Random Forest – How to Prune Random Forests vs. Stopping Criteria

cartrandom forestscikit learn

I have recently noticed that SciKit-Learn now supports Cost Complexity Pruning, which is great. Since this has been implemented, should I still use other regression trees/ random forest hyper-parameters to control tree growth, or just use pruning of fully grown trees?

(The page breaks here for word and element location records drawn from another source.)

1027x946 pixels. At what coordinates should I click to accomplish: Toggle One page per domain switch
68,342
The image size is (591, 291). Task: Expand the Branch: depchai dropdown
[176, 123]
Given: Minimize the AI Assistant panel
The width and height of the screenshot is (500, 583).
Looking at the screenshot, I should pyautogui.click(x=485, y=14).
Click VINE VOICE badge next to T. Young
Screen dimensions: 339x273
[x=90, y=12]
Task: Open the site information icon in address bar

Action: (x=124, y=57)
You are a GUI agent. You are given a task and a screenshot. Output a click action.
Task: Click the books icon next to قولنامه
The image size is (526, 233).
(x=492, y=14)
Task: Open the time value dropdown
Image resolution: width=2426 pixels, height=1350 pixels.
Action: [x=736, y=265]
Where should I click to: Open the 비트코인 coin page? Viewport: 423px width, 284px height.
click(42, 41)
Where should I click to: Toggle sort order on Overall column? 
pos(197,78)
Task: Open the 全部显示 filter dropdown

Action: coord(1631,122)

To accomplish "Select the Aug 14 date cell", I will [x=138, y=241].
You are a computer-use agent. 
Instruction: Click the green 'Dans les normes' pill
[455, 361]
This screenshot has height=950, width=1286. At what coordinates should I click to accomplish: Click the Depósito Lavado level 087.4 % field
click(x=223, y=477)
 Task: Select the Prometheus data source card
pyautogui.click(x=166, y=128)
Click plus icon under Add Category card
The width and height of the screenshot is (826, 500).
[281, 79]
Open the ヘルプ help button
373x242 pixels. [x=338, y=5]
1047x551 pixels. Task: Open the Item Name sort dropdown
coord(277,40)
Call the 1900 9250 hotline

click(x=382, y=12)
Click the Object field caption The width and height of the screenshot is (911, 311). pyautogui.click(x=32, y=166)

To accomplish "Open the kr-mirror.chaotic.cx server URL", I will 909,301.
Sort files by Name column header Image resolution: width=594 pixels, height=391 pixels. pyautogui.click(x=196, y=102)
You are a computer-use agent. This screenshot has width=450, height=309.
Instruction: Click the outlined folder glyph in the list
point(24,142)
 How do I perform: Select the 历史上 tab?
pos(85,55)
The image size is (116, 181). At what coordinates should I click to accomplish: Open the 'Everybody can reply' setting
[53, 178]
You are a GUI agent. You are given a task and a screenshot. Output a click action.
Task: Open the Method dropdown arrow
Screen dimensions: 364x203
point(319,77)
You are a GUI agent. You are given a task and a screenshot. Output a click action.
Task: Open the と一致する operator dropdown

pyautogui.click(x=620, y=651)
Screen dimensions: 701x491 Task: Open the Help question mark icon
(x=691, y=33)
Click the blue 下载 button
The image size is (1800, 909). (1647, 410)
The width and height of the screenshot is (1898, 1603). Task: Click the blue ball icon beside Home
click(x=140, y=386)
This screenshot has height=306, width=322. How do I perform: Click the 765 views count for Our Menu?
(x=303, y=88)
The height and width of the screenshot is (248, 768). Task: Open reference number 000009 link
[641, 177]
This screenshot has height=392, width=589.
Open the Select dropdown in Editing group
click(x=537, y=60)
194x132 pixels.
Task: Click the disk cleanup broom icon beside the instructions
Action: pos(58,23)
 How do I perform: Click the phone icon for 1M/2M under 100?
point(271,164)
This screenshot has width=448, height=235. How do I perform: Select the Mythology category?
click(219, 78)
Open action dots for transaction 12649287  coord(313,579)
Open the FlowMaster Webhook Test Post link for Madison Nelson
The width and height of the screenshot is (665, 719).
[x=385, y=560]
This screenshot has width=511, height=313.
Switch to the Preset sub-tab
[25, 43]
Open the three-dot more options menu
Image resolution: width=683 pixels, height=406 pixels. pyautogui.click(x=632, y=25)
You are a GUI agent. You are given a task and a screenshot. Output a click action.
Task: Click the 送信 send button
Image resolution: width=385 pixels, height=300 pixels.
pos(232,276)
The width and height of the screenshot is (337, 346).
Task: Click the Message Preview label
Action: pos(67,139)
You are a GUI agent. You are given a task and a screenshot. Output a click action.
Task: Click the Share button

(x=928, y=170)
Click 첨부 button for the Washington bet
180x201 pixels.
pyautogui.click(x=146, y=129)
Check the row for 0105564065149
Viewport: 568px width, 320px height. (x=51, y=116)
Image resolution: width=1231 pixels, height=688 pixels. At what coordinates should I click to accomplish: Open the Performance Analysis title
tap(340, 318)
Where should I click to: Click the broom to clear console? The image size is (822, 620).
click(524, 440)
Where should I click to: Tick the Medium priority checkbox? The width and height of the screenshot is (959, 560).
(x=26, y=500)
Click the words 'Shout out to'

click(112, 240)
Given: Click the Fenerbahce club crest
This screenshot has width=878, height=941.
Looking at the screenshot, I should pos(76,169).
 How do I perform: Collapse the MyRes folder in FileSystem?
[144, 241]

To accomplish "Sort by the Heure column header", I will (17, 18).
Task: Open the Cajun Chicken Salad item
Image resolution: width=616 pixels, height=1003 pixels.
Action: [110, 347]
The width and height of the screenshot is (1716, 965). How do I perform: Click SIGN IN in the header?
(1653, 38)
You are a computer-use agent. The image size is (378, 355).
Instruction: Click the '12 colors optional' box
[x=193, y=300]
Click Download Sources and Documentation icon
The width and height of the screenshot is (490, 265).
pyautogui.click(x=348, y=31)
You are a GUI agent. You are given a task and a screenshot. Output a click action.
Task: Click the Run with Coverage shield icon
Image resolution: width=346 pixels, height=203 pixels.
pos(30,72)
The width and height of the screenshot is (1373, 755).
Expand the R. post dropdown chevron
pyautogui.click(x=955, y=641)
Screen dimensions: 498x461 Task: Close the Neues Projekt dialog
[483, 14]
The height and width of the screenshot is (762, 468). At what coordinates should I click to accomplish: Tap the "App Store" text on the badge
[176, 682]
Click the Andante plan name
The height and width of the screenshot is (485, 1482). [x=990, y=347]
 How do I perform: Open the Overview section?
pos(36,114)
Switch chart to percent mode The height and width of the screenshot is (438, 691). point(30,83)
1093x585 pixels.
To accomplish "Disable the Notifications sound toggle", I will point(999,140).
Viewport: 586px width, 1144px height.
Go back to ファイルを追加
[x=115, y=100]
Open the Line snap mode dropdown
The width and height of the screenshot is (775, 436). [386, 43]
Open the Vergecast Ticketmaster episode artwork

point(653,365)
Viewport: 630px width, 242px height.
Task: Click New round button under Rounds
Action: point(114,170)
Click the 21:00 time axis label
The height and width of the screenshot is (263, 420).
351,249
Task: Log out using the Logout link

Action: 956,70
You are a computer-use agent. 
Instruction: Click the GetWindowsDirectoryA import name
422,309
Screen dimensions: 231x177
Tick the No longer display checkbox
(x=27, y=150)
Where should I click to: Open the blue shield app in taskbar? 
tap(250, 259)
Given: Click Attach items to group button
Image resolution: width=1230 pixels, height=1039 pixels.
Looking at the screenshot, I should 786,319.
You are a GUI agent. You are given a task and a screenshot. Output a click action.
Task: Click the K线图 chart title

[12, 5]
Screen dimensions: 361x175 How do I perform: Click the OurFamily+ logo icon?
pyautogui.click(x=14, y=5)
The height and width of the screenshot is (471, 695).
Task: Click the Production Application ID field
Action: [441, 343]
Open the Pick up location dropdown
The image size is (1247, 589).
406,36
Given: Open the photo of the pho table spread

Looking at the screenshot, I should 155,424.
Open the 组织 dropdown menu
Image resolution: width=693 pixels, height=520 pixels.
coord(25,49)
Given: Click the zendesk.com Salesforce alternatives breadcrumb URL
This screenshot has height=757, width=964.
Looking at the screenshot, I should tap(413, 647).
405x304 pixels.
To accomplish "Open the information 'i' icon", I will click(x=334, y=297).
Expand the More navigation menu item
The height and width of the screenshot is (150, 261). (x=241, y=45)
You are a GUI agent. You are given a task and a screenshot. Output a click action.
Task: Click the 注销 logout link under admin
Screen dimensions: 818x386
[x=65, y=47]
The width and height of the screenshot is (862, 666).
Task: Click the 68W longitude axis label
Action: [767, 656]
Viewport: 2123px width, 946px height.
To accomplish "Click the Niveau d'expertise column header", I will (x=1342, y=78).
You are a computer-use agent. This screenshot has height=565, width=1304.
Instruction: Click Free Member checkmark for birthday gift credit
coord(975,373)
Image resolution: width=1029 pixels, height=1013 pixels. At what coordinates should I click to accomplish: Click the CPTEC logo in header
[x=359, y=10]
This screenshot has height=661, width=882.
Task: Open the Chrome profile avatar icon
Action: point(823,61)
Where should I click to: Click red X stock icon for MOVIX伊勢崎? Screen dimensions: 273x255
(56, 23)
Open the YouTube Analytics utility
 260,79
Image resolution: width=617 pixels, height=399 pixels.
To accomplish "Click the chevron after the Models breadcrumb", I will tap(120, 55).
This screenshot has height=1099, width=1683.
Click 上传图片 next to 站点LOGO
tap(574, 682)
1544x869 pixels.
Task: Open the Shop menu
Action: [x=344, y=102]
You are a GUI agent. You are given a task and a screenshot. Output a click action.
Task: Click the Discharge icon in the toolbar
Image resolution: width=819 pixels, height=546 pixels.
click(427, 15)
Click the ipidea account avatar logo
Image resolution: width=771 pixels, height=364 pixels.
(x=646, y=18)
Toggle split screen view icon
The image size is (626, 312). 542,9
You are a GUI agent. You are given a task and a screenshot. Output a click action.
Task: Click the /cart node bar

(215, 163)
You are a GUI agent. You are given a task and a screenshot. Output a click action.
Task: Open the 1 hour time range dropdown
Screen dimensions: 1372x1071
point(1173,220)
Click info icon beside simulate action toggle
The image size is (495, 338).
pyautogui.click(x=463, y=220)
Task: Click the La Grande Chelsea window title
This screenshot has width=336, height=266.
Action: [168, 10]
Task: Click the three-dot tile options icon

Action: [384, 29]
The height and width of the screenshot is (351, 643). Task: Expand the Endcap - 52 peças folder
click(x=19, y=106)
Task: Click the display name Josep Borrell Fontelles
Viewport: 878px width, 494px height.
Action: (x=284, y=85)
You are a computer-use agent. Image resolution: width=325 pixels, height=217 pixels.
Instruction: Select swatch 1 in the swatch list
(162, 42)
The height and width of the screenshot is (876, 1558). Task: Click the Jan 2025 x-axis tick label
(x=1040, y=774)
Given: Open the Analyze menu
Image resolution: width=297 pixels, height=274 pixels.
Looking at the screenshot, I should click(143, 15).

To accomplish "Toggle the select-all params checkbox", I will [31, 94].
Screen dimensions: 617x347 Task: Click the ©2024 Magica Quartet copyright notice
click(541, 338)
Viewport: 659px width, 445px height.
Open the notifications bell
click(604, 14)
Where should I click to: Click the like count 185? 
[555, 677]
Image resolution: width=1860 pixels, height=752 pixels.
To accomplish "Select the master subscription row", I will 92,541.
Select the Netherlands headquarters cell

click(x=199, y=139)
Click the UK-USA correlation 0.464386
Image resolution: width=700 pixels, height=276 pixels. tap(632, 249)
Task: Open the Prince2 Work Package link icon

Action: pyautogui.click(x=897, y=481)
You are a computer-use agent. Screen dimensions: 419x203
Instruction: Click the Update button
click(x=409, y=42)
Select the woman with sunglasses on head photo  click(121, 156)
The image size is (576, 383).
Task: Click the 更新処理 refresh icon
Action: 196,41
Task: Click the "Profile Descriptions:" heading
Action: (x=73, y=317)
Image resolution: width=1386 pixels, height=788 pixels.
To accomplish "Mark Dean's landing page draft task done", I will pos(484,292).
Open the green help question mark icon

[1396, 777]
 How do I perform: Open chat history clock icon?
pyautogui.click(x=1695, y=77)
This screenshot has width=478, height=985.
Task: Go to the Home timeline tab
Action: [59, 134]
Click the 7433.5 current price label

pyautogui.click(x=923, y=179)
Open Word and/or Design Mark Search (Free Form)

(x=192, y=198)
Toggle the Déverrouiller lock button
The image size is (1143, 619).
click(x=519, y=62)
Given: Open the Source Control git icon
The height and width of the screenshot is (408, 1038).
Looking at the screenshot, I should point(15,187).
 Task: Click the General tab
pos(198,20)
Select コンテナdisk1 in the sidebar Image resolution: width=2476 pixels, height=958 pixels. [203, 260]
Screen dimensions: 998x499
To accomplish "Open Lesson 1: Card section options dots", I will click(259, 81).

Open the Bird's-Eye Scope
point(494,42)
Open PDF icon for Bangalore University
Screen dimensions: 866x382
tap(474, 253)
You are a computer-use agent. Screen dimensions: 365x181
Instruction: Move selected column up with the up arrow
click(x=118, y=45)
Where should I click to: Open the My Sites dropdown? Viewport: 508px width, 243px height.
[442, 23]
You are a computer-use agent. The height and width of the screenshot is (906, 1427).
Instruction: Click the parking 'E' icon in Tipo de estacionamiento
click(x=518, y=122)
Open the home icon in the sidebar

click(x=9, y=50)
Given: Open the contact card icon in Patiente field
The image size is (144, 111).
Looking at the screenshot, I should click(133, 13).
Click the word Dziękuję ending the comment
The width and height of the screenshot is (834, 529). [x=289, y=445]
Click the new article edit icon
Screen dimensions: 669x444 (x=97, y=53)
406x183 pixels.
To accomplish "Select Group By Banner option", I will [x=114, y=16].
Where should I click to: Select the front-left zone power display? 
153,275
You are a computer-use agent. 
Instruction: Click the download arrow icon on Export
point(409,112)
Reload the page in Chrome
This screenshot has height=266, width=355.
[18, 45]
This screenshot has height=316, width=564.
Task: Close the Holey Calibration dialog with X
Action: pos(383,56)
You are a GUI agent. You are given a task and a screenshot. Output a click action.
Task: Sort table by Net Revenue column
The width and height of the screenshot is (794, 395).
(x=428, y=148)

I see that in Classification and Regression Trees by Breiman et al (1984) mentions that one should use Pruning over Stopping? Is this still the case if I want to use a hyper-parameter grid search in SciKit Learn?

Best Answer

As you say, Breiman himself suggests pruning over stopping, and the reason for this is that stopping might be short-sighted, as blocking a "bad" split now might prevent some very "good" splits from happening later. Pruning, on the other hand, starts from the fully grown tree (so it takes longer to run) but it does not have this problem.

When using decision trees, I would therefore only use a pruning parameter to avoid overfitting, while you can still keep a "relaxed" value of max_depth or min_samples_leaf just in case you want your trees to avoid having a certain size.

For Random Forests instead, I would not use any pruning/stopping criterion, unless you have restrictions with memory usage, as the algorithm most of the time works best with fully grown trees (it is mentioned both by Breiman in the original paper, and by Hastie/Tibshirani in their book, if you need references)